23 April 2009

140 Characters in Search of an Author

During an idle moment in Tuesday's lunch hour I created a second Twitter account, cleverly named "trapphic ", as a conduit for the 140-character microfictions I've been posting there occasionally. By 2:30 it had been picked up and recommended by Dave Gorman (the famous one, that is), and by the time I left work it had over 100 readers.

(The presence of celebrities in Twitter is strange and confusing, partly because of the possibility of sudden unexpected celebrity endorsements, but also because I haven't a clue who many of them are meant to be. I'm lucky Dave Gorman was someone I'd heard of, really, or I'd have been completely mystified)

The uptake rate has died down a bit since -- it's currently at 122 -- but I'm feeling the pressure to keep them entertained.

Rather than treating the 140-character limit imposed on tweets as a maximum, I've been pretending it's an absolute, and working precisely to that length. The resulting form is an odd one, because it often means exchanging a word or phrase that works perfectly for a slightly less sparkling one which fits the count. (Of course it's possible to fudge this to some extent by fiddling with the punctuation. Names are also useful, because you can always change them if they're a few letters too long or short.) Occasionally, though, the space will unexpectedly open up for an additional adjective (say) which finishes the whole thing off perfectly. It all tends to confirm the Oulipian principle of creative inspiration through willingly accepted constraints.

Being a perfectionist tinkerer, I'm finding the impossibility of going back and editing my tweets frustrating.
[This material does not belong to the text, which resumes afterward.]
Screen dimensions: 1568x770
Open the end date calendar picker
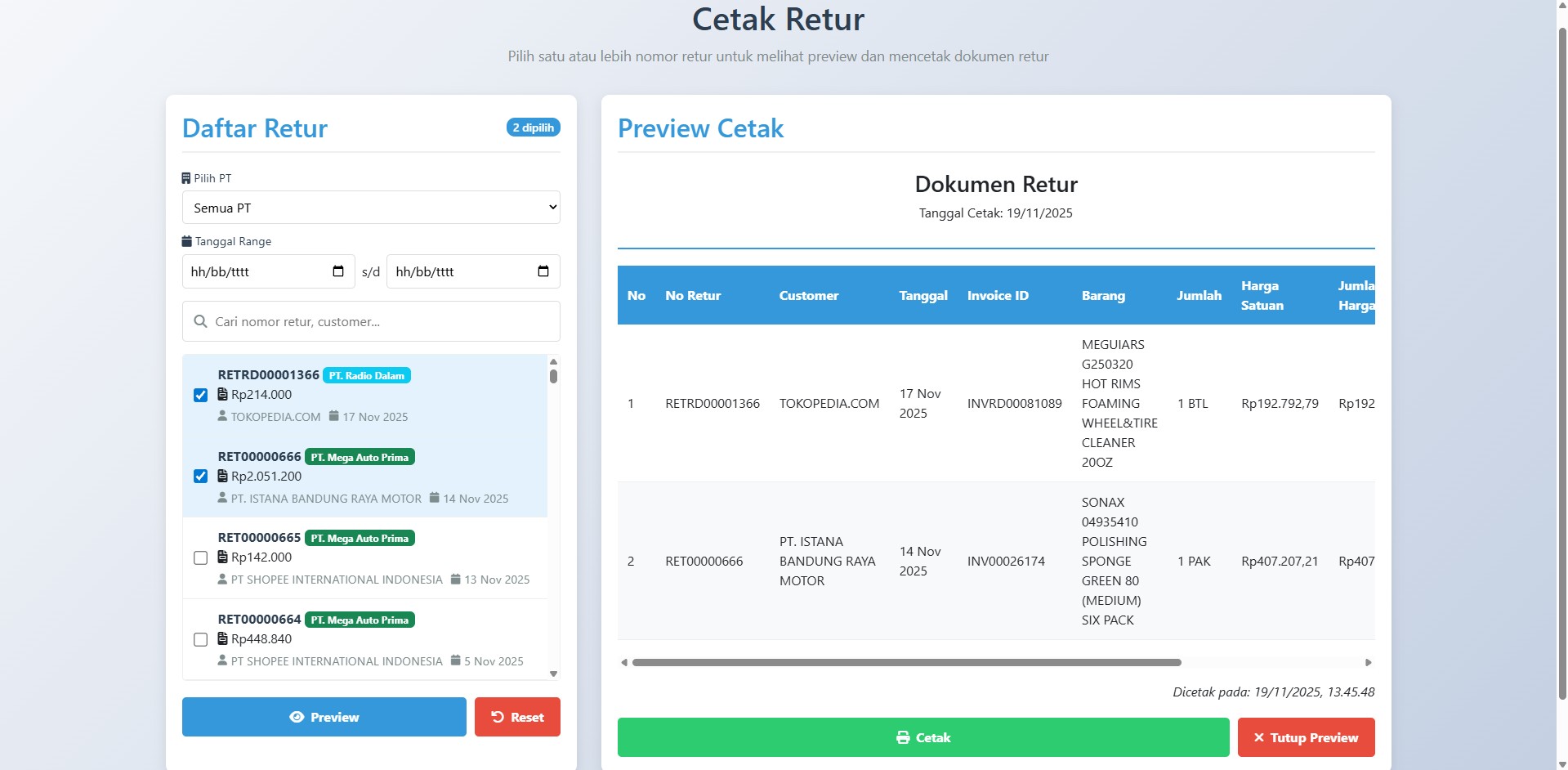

It's all useful discipline, though.

More generally, it strikes me that the very short story, rather than being the haiku of the prose world, is rather like a cartoon caption without a picture. The trick is to give just enough information that the reader constructs their own mental image, thus completing the story. My favourite of the ones I've posted so far runs:
‘It’s true,’ Alice conceded. ‘I can climb from a room into its mirror image. But however would my ability be useful to this Dr Van Helsing?’
This requires the reader, having recognised this as an Alice in Wonderland / Dracula crossover, to follow through on the logic and complete the story. The actual punchline lies in the answer to Alice's question, some distance beyond the words themselves.

In a rather delayed response to my sudden following, I've updated my website with a shiny new microfiction page, and a fresher, cleaner design for the front page and some of its subsidiaries. (Aside from the rotating quotes at the top, the design isn't substantially changed from the six-year-old version, but the fonts and colours look a bit more modern. Well, I hope.) The whole site still needs a comprehensive overhaul, but I'm unlikely to manage that any time soon.

I wanted to put a feed from trapphic in here as well, but it doesn't seem as if Blogger allows the existence of more than one Twitter feed on a page (or if it does I'm too dense to work out how to juggle the code). Since this is, when all's said and done, a blog, I've kept the feed from the purserhallard account and included a trapphic feed on the microfiction page. I may fiddle with the template on the right there to link to that.